Each of the pieces (save the final one, “Mercy”) incorporate text from the Universal Declaration of Human Rights (UDHR), a document produced by the United Nations in 1948. For example, after 10 seconds of chant-like vocalizing, Richter’s opening track introduces the text with a slightly grainy (wonderfully so) recording of Eleanor Roosevelt, chairwoman of the committee that drafted the UDHR, reading portions of the preamble. Roosevelt’s voice fades out as actress Kiki Layne’s reading of the text fades in. Churchy harmonization in the strings, brief organ-like accompaniment, and a violin solo gradually gain prominence and lead to a music-only climax before many muffled, crowd-sourced voices are heard reading portions of the UDHR in a variety of languages. 

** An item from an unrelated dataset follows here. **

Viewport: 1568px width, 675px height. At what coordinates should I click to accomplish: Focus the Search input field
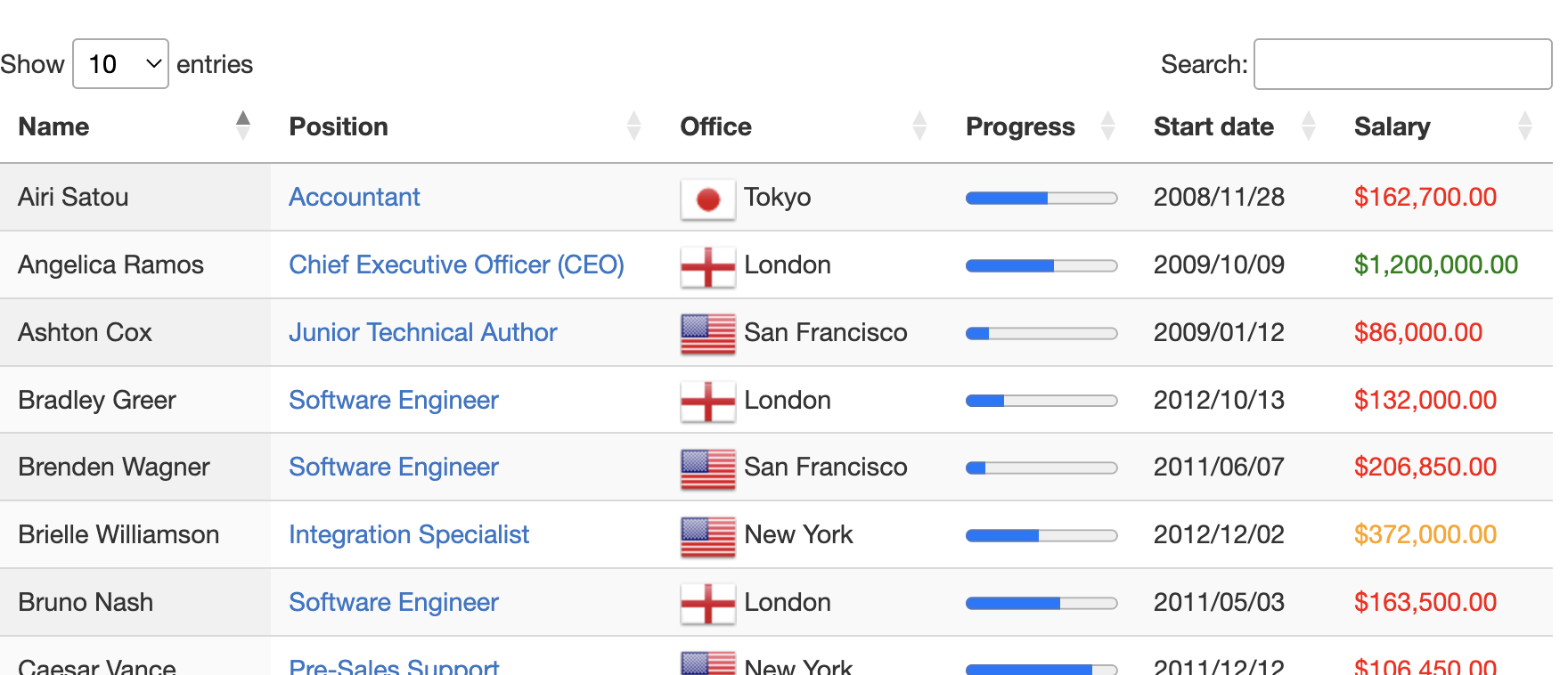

“At the heart of ... Voices,” says the press-release, “is a profound sense of global community, born out of Richter’s career-long view of music as activism ...” His use of the UDHR is clearly a part of the idea that the music is activism (even with Richter’s caveat that the UDHR “isn’t a perfect document.”) By setting mostly lovely sounding words to very beautiful music, listeners imagine themselves and humanity as unified (“all one”) or reconciled and thus, I presume, the act of listening itself becomes perceived as activism. Listeners note, again and again, the “message” of the piece: “This music tells us ‘at last we are all human beings,” and “The music emphasizes and deepens the truth of the unalterable truth: ‘All human beings are equal.’”

Max Richter is “Saving the world one song at a time.” The music and its message are attributed a magical power; imagined to transform the listener into a truly ethical human. With this ideological framework in play, one commenter writes: “pity our politicians aren’t listening.” As though hearing it would necessarily right wrongs.

But we are fooling ourselves if we imagine we’re solving something when we listen to such ideals set to dulcet tones. Music scholar William Cheng explores this misguided idea of the musical mystique, “music as a civilizing and humanizing force,” in his recent book Loving Music Till It Hurts (p. 11). What is particularly interesting about Richter’s album is the combination of the musical mystique with a text (the UDHR) that espouses related values in words: in this case, imagining that cries of unity will necessarily unite. Cheng points out a key issue with this way of thinking: “... when was the last time an attempt to reach agreement succeeded on the basis of language that we are all x? Scientists have said that human beings share 99.9 percent identical DNA, so people sometimes use this popular factoid to push for antiracism and for everyone to get along. It doesn’t work. ... Being called a human or a person doesn’t matter much if the label lacks accompanying protections and privileges. ... It’s wishful language.” (p. 27, 29).

Max Richter | Credit: Mike Terry

By sacralizing universalist language with music, Richter’s work, far from activism, is capable of obfuscating the very problems that triggered the creation of the UDHR: it is possible for the listener to imagine that merely listening or (the frequently mentioned) shedding of tears has meaningfully contributed to improving the material conditions of fellow humans. And if, as Sara Ahmed pointed out in her 2012 book On Being Included, it is terribly easy to let “a policy becomes a substitute for action” (p. 11),

How much easier when the policy is embedded in music and offered as art? Hearing the UDHR with musical accompaniment may be pleasant, but it is not activism. Indeed, beneath Richter’s track “All Human Beings,” multiple posts of “All Lives Matter” appear. The much-critiqued color-blind ideology that refuses to acknowledge anti-Black racism in such statements thus overflows into a disturbingly related form: artistic representations pretending everyone is united or that everyone actually has equal rights cover over the inequalities that activists are working hard to confront. Is Richter’s album full of beautiful music? Yes. Is it activism? I wish it were that easy.